Fox seems to chew on that for a moment before his thin mouth stretches out into a smarmy, brown-toothed grin. "Fuck that. Where we're goin', Techs en't no better'n anybody else and the Directorate en't got no reach."
Bas merely lifts an eyebrow. And waits. And stares some more.
Fox apparently takes it as a challenge this time, because he puffs up and snaps, "Yeah, you'll see, smartass. You'll see things that'd make coddled Techs and Directorate fucks cry for their mams. Stanslo's Bridge en't got room for the delicate."
Okay. So Fox is the kind of stupid that'll turn out to be useful, and all Bas'll have to do is get him just the right amount of riled. Because with one brash outburst, Fox has just pretty much confirmed all Bas's suspicions and several of his theories.
Before this part of the Territories was part of the Territories, there were such things as Tech hunters and hired guns and slave traders, and it isn't like it's ancient history. It had been happening in Bas's grandparents' youth, and eradicating it is part of the reason the Directorate came into the power it now enjoys. A hundred years ago, Bas's talents as a tracker might well have been pressed into service hunting down Techs for the auction block. So it's not exactly a stretch to imagine it hasn't been entirely stamped out in places where the Directorate's presence isn't much of a presence. At least as far as the Tech part of the population goes, it's why the Directorate exists.
It's why Bas signed with the Directorate right out of the academy. When you have a little brother who's not only psyTech but Class 4, you learn to recognize and guard against exploitation and abuse at an early age.
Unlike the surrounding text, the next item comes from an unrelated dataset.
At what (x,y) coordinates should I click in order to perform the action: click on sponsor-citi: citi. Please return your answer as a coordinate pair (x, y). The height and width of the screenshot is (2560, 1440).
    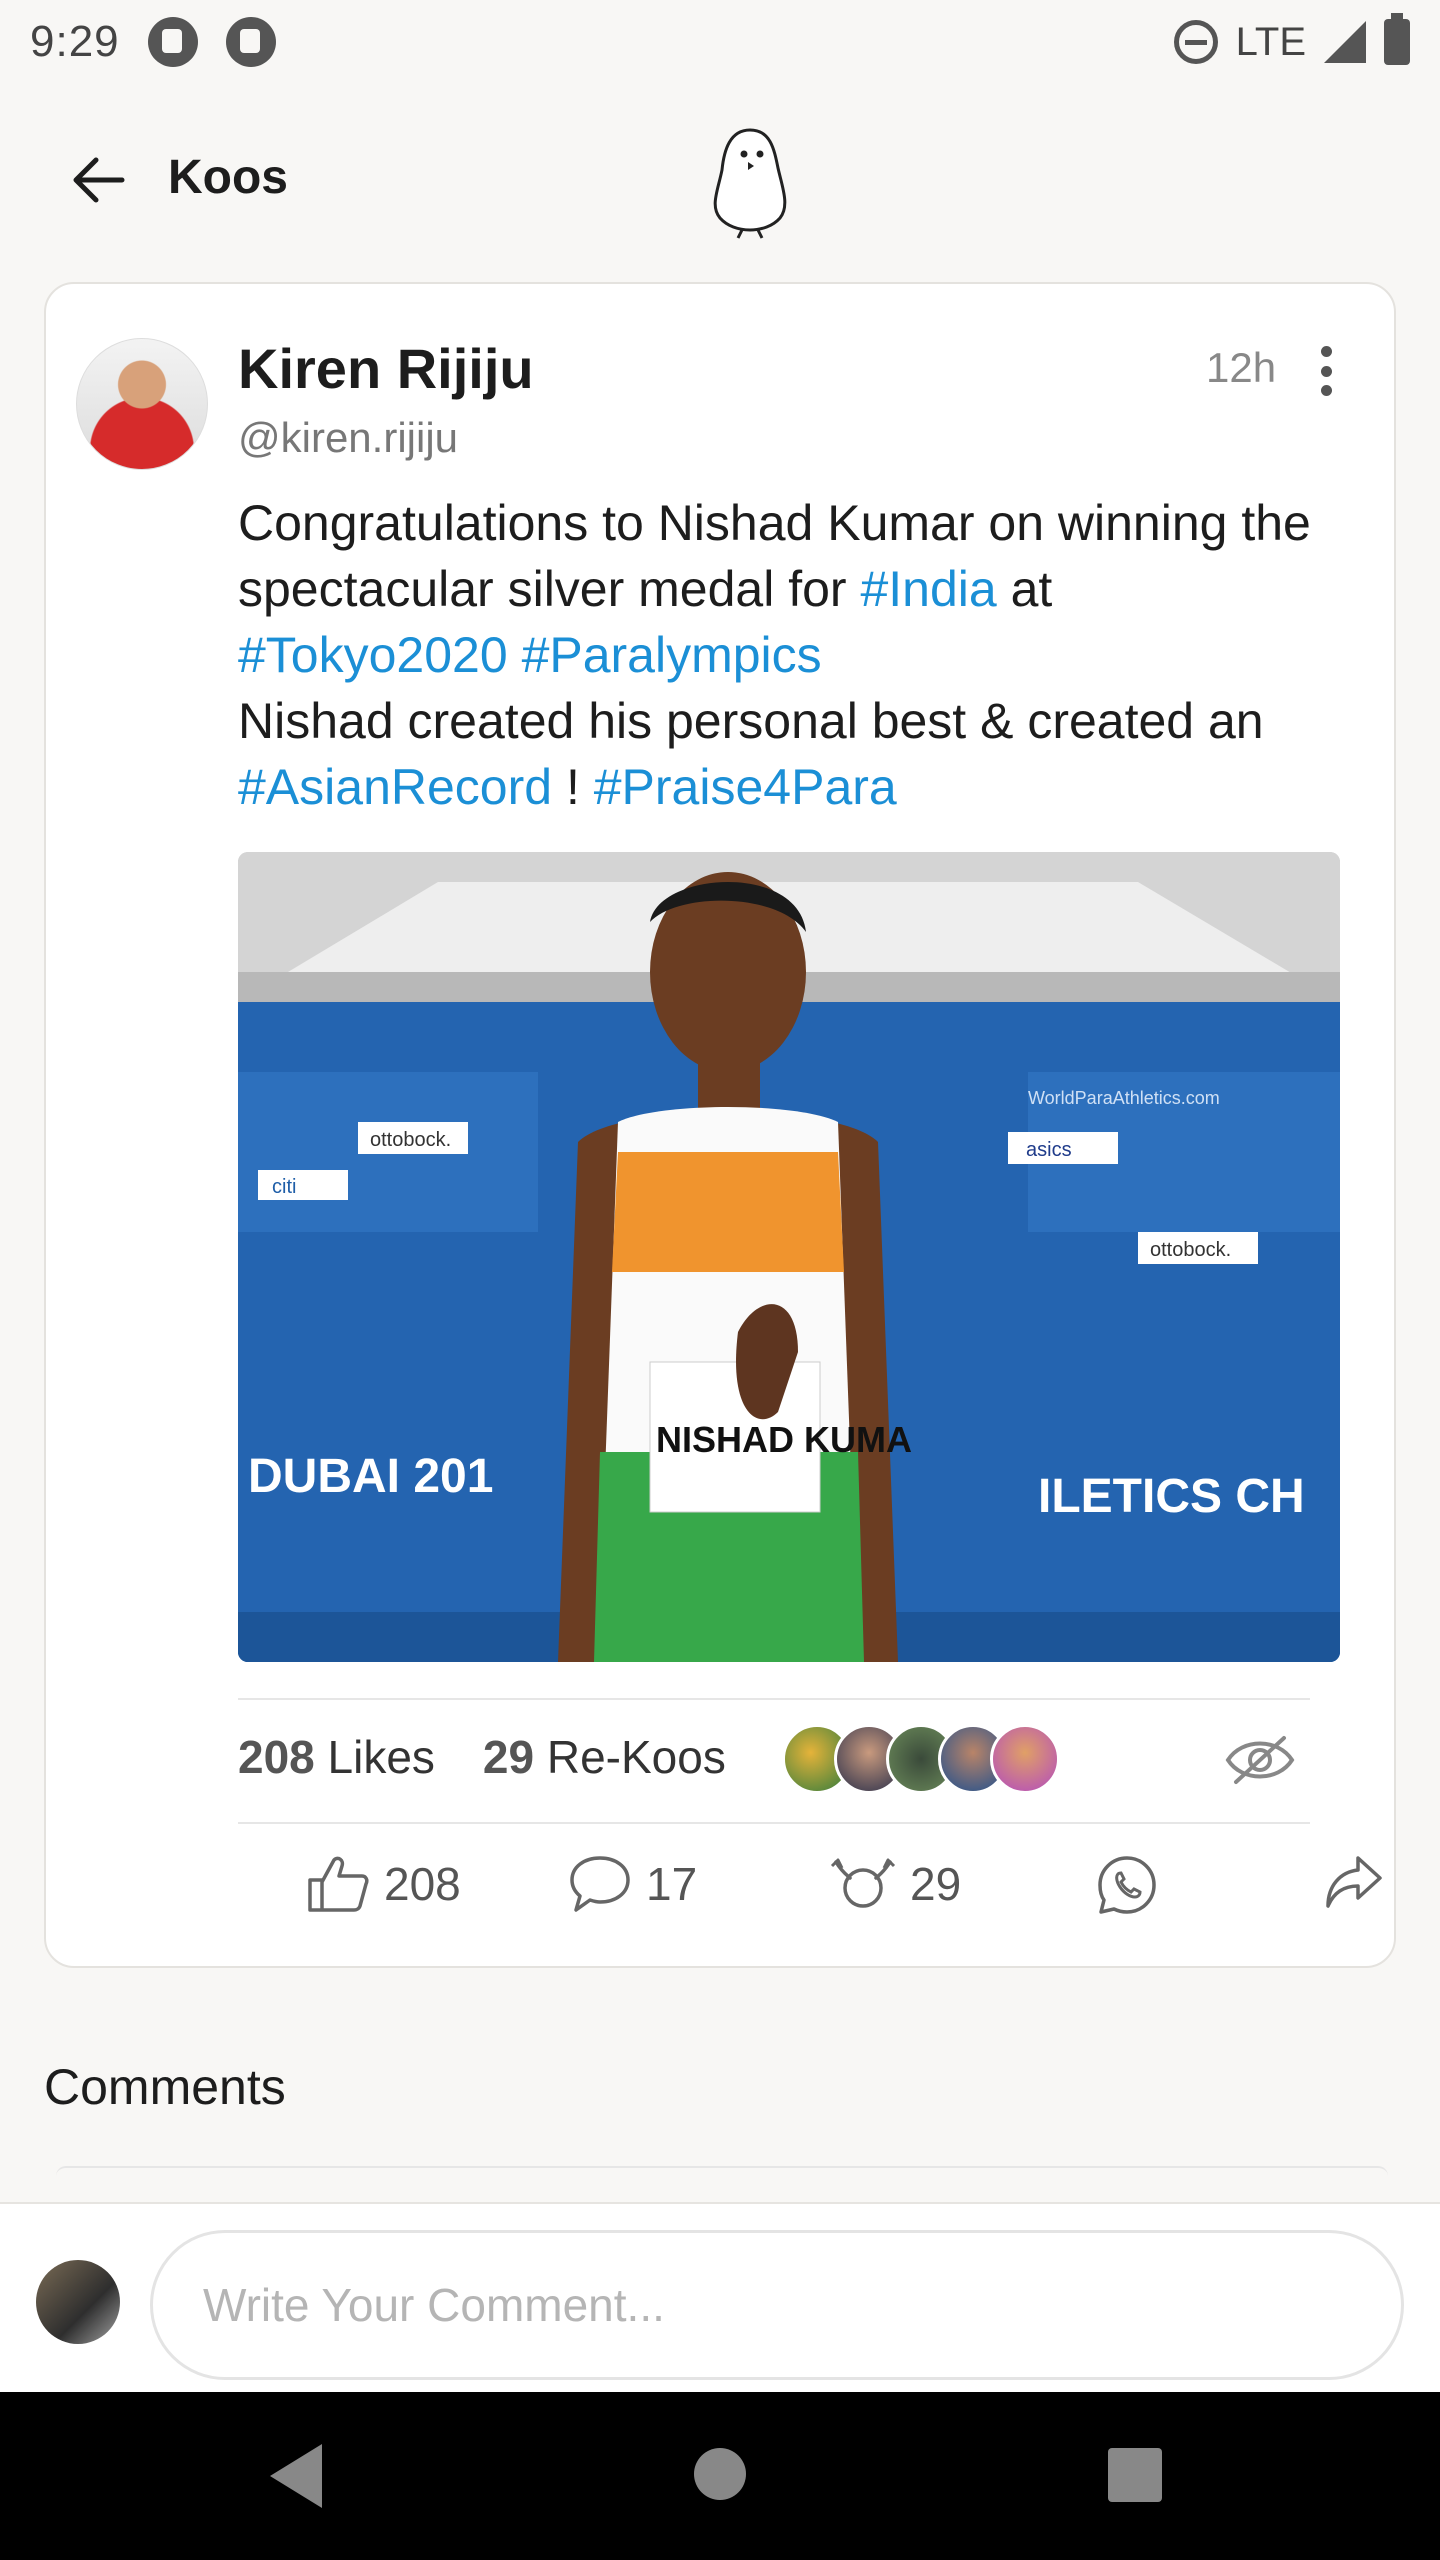
    Looking at the image, I should click on (284, 1187).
Their parents had been careful, and Mo is more than capable now of taking care of himself, but there was a time when Mo was small and unskilled and he'd needed a big brother who knew what kind of gleam to watch out for in another's eyes.
Bas sees that gleam in Fox's eyes a little too clearly.
"So," Bas drawls, sliding it into more syllables than it needs and letting the corner of his mouth pull down, impatient. "Do I get to see all this sometime this century?"
Fox doesn't answer, just keeps staring at Bas, gaze narrow and shining in the dark. Bas stares back, because what the hell, it's worked so far.
It works this time too. Fox looks away with a grunt and an annoyed jerk of his head toward the station. "Got any bags?"